La Mediterranea ospita il 121° Congresso Società Botanica Italiana
L’Università Mediterranea di Reggio Calabria ospiterà dal 2 al 5 settembre 2026 il 121° Congresso Internazionale della Società Botanica Italiana SBI - XI International Plant Science Conference (IPSC), organizzato dai Prof. Giovanni Spampinato, che è anche consigliere nazionale della Società, e Prof. Carmelo Maria Musarella, docenti presso il Dipartimento di Agraria dell’Università Mediterranea di Reggio Calabria.
La Società Botanica Italiana è una delle più antiche società scientifiche italiane, fondata a Firenze nel 1888, trae però la sua origine dalla Società Botanica Fiorentina, prima associazione botanica in Europa, sorta nel 1716 grazie all’impegno di Pier Antonio Micheli. La Società conta oltre 1000 iscritti provenienti non solo dall’ ambito accademico e istituzionale ma anche da altre realtà come scuole e associazioni dedite ad attività in ambito botanico.
Il congresso internazionale della Società Botanica Italiana è un importante appuntamento che si ripete con cadenza annuale. Il tema principale su cui verterà quest’anno è “Piante e cambiamento globale” e sarà strutturato in cinque di simposi tematici che affronteranno la complessa questione degli effetti del cambiamento climatico sul mondo vegetale anche grazie alla presenza di relatori di fama internazionale che relazioneranno sulle più recenti acquisizioni scientifiche in questo campo.
Questo anno parteciperanno circa 200 studiosi delle varie branche della botanica provenienti da tutta Italia e da diversi paesi stranieri.
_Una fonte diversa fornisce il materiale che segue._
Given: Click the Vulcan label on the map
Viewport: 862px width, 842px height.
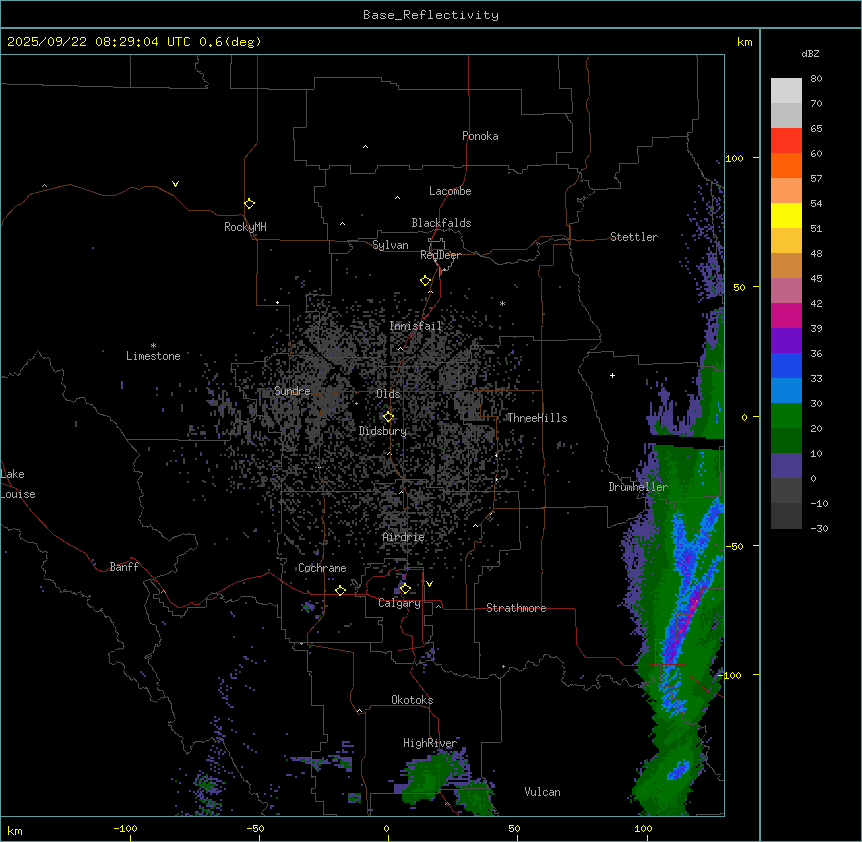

La sede del congresso sarà l’aula magna “A. Quistelli” . Dopo i saluti istituzionali in cui saranno presenti tra gli altri il rettore della Mediterranea Prof. Giuseppe Zimbalatti e la presidente della Società Botanica Italiana Prof.ssa. Antonella Canini, il congresso inizierà con un momento di ricordo del Prof. Sandro Pignatti che è stato uno dei più grandi botanici ed ecologi italiani, autore di due edizioni della monumentale “Flora d’Italia” coordinato dal Prof. Francesco Maria Raimondo.
Nell’ambito del congresso sono previste due tavole rotonde in italiano su temi di attualità che vedono impegnati il mondo accademico, quello delle istituzioni e delle professioni: “Alberi monumentali e boschi vetusti: un patrimonio da conoscere e proteggere” organizzato dal coordinatore del “Gruppo di lavoro per gli alberi monumentali della SBI” Franceso Tarantino e “La ‘Restoration Ecology’ e il ‘" Restoration ecology, Regolamento per il ripristino della natura e Piano della natura per il futuro delle città” coordinato da Carlo Blasi, direttore del Centro Interuniversitario di Ricerca "Biodiversità, Servizi Ecosistemici e Sostenibilità" (CIRBISES, Sapienza Università di Roma), alle quali parteciperanno anche alcuni Direttori presso i Ministeri di riferimento nonché personalità del mondo della ricerca e della comunicazione. Maggiori informazioni sono riportate sul sito del congresso: https://congresso.societabotanicaitaliana.it/it/
Giorno 5 settembre, è prevista una escursione post congresso nel Parco Nazionale dell’Aspromonte per raccogliere dati e svolgere osservazioni sulla flora e vegetazione e più in generale sul ricco e variegato patrimonio che caratterizza la biodiversità vegetale del Parco.